At the core of the methodology we propose is the notion of type, intended as information associated with some computational entity for which the type provides a formal specification of its behavior at a high level of abstraction. There are two key aspects in this definition:

1. the fact that types have a formally defined meaning. It is our belief that the analysis of large and complex systems can be pursued exclusively through the application of rigorous techniques.

2. the fact that types raise the level of abstraction. Since the computational units and the systems that we want to describe are often infinite-state, they can be effectively analyzed only once they have been abstracted into manageable terms (the types). Also, the complexity and scale of the systems we target requires modular forms of analysis, which is naturally enabled by types.

For a long time types have been though of as information statically associated with computational entities. This contrast with the nature of the systems we target in two respects. Firstly, because interacting entities evolve over time as they synchronize with each other. Consequently, they can be accurately described only by types that evolve along with the entity they describes. Second, we want to consider scenarios in which computational entities misbehave with respect to the type they declare to respect. The first problem has been recently addressed by the introduction of the notion of behavioral type, namely of type describing a process (for example, in terms of the messages sent and received) as opposed to an expression. For the second problem, we propose an evolution of behavioral types from being operational and prescriptive to being declarative and normative. This will be achieved by giving types the ability to describe the nature and constituents of environments at a higher-level of abstraction and by specifying more detailed information on the characteristics of environments and on the relationship between events occurring in them.

The project is articulated by considering two scenarios of increasing complexity, which will be addressed in temporal order:

Scenario A. In this scenario computational units are considered trusted and respectful of their types.
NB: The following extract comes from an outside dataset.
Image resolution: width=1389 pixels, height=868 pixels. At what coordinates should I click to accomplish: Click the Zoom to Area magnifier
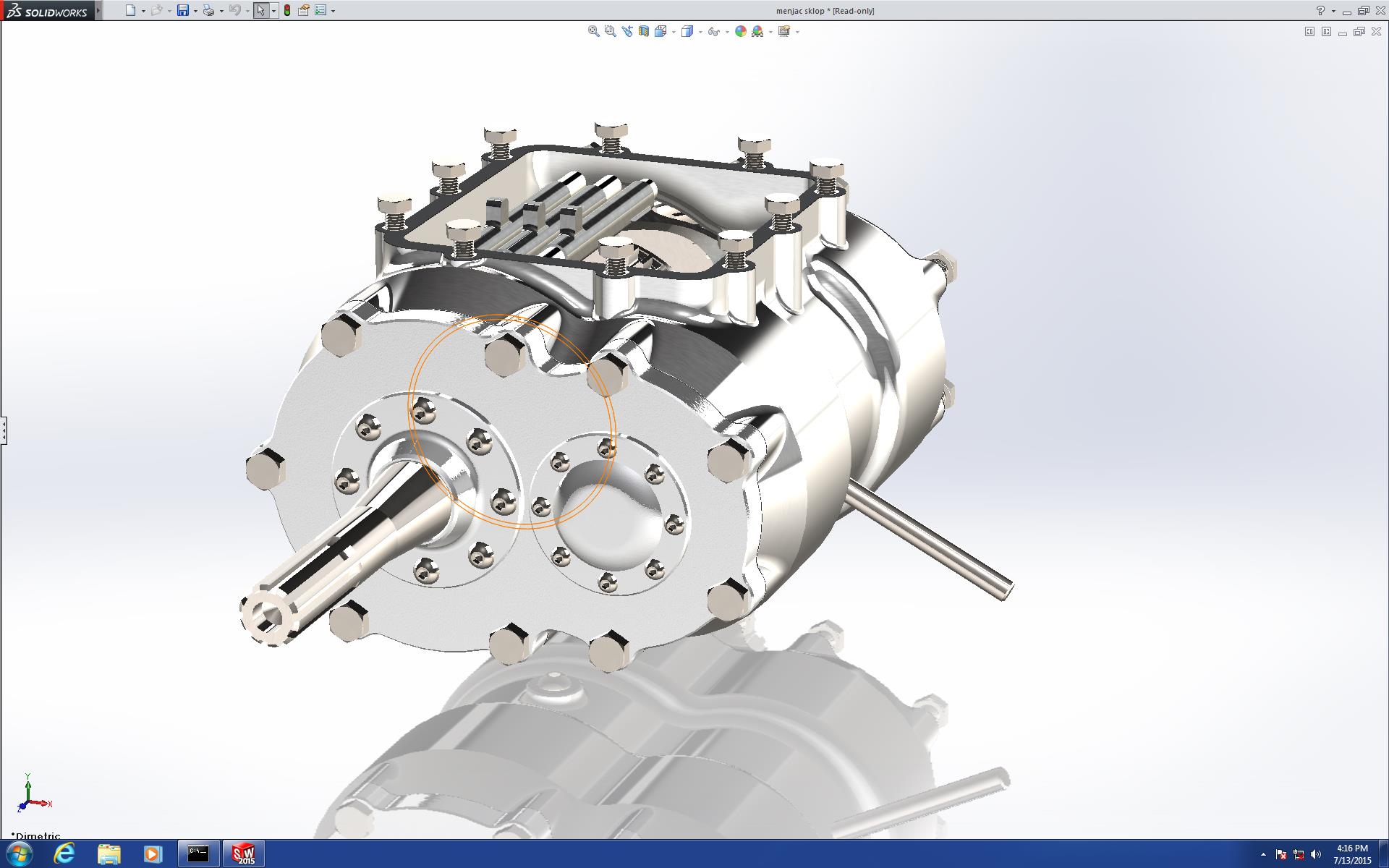pyautogui.click(x=610, y=31)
It is expected that in this setting stronger correctness properties can be enforced.

Scenario B. Computational units may misbehave, in the sense that their observed behaviours can diverge from that described in their type. This setting makes the (realistic) assumption that some components of a system have been developed/provided by third parties which are not necessarily trusted.

Within each scenario we will work along the following three steps, which are expected to be inter-dependent:

1. Develop types for describing computational units and their environments.

2. Develop type-based analysis techniques (type systems, type inference, monitoring, etc.) for the enforcement of correctness properties.

3. Implement proof-of-concepts tools for validating the developed theories.

The project goals will be realized through parallel work on both sites coordinated during the joint visits and the short meetings during the simultaneous participation to scientific venues. Researchers from Novi Sad and Turin will jointly work on the fist two steps of both scenarios, while the third step will be done mainly by researchers from Turin. The first visit of Novi Sad research team in Turin is planned for the autumn 2013, when participants will present relevant topics, emphasizing open questions and common ground for the joint work. Another meeting of representatives of the two groups will take place on 25-26 September, in Madrid, during the WG meetings of the COST action IC1201. The visit of Turin representatives to Novi Sad is planned for the December 2013, when researchers will report on the progress made and set up work plan for the following two years.